» Text for analysis
OpenAI fires ChatGPT star CEO Sam Altman in shocking move
Washington DC - OpenAI, the company that launched ChatGPT a year ago, said Friday it had dismissed CEO Sam Altman in a shock firing of a central figure in the AI revolution.
Altman (38) became a tech world sensation with the release of ChatGPT, an artificial intelligence chatbot with unprecedented capabilities, churning out human-level content like poems or artwork in just seconds.
He quickly rose to become Silicon Valley's newest star, traveling the world to meet with political leaders and huge audiences fascinated by the promise and threats of AI.
His dismissal caught the tech world completely by surprise, with rumors flying on social media on what had caused the sudden firing.
OpenAI's board said in a statement that Altman's departure "follows a deliberative review process," which concluded "he was not consistently candid in his communications with the board, hindering its ability to exercise its responsibilities."
"The board no longer has confidence in his ability to continue leading OpenAI," it concluded.
In a post on X, Altman said he "loved my time at OpenAI." He went on to say that "it was transformative for me personally, and hopefully the world a little bit." Altman added that he would have "more to say about what's next later."
The statement said the board was "grateful for Sam's many contributions to the founding and growth of OpenAI. At the same time, we believe new leadership is necessary as we move forward."
Altman would be replaced on an interim basis by Mira Murati, the company's chief technology officer, the statement said.
"We have a long-term partnership with OpenAI and Microsoft remains committed to Mira and their team as we bring this next era of AI to our customers," a Microsoft spokesperson said in a statement to AFP.

» Records supplied
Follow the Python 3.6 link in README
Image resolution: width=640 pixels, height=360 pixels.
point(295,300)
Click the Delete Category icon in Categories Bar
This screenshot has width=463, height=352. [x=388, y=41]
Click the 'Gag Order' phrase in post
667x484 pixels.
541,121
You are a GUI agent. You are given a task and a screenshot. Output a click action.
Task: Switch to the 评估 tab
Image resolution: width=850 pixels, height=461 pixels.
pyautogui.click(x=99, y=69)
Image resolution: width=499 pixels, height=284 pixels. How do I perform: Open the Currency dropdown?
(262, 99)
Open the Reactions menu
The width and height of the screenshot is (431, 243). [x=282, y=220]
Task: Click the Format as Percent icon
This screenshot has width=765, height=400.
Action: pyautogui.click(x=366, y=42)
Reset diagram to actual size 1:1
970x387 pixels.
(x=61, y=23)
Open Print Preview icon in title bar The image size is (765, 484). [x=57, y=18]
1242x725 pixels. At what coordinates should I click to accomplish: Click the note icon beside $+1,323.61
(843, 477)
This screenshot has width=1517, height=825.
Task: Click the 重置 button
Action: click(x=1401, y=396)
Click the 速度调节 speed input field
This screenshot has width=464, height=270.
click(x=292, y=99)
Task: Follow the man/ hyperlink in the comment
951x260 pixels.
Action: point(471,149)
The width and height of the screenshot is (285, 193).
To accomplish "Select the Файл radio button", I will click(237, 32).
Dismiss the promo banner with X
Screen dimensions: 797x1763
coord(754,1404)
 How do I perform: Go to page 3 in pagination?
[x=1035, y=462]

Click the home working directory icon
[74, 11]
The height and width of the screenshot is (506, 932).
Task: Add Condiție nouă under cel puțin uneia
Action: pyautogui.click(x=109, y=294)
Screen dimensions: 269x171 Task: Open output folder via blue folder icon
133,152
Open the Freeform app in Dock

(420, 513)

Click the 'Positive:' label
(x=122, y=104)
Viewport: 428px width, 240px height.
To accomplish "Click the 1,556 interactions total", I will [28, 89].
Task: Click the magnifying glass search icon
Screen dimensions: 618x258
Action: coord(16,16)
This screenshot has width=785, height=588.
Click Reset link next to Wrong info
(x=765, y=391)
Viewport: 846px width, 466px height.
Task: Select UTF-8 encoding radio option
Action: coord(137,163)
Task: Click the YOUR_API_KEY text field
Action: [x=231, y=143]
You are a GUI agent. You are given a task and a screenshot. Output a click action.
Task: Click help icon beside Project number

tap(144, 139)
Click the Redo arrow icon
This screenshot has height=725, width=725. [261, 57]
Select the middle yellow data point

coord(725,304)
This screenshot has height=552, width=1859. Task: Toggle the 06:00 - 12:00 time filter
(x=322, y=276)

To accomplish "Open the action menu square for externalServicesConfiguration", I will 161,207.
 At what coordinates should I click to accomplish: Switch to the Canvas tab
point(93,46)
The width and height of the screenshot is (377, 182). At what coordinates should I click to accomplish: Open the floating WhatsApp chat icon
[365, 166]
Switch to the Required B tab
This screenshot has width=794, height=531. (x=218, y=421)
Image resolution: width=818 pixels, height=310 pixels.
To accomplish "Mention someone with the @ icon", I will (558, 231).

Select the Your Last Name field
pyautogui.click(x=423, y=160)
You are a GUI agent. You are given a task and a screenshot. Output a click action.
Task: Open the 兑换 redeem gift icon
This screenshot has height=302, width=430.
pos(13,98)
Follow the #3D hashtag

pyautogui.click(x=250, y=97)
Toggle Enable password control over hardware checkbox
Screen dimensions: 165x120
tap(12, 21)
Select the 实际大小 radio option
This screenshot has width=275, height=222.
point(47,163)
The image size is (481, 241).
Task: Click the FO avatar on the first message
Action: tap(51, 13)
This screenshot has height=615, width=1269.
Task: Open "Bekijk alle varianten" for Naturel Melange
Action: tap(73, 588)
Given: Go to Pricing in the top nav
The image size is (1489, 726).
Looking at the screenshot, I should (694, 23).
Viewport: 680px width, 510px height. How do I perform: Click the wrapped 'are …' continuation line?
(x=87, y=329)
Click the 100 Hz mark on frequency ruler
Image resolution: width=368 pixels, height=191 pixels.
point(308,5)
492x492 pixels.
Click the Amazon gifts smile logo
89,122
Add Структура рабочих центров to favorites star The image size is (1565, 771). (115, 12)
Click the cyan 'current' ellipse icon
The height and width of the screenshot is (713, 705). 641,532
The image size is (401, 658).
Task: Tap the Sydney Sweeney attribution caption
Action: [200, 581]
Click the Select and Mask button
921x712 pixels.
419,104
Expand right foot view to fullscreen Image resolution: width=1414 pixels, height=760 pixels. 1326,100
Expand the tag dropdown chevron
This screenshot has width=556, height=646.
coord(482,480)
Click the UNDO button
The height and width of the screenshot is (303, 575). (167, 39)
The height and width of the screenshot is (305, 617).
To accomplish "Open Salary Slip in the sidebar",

» Task prompt
Using the article about Sam Altman's firing above, decide whether each statement agrees with it, answering yes or no and quoting the words of the article that decide it. 1. Altman's interim replacement is the company's chief technology officer. 2. OpenAI launched ChatGPT five years before the firing. 3. In his post on X, Altman said he had nothing further to say about what comes next.

» Completed task
1. Yes: "Altman would be replaced on an interim basis by Mira Murati, the company's chief technology officer"
2. No: "the company that launched ChatGPT a year ago"
3. No: "Altman added that he would have "more to say about what's next later.""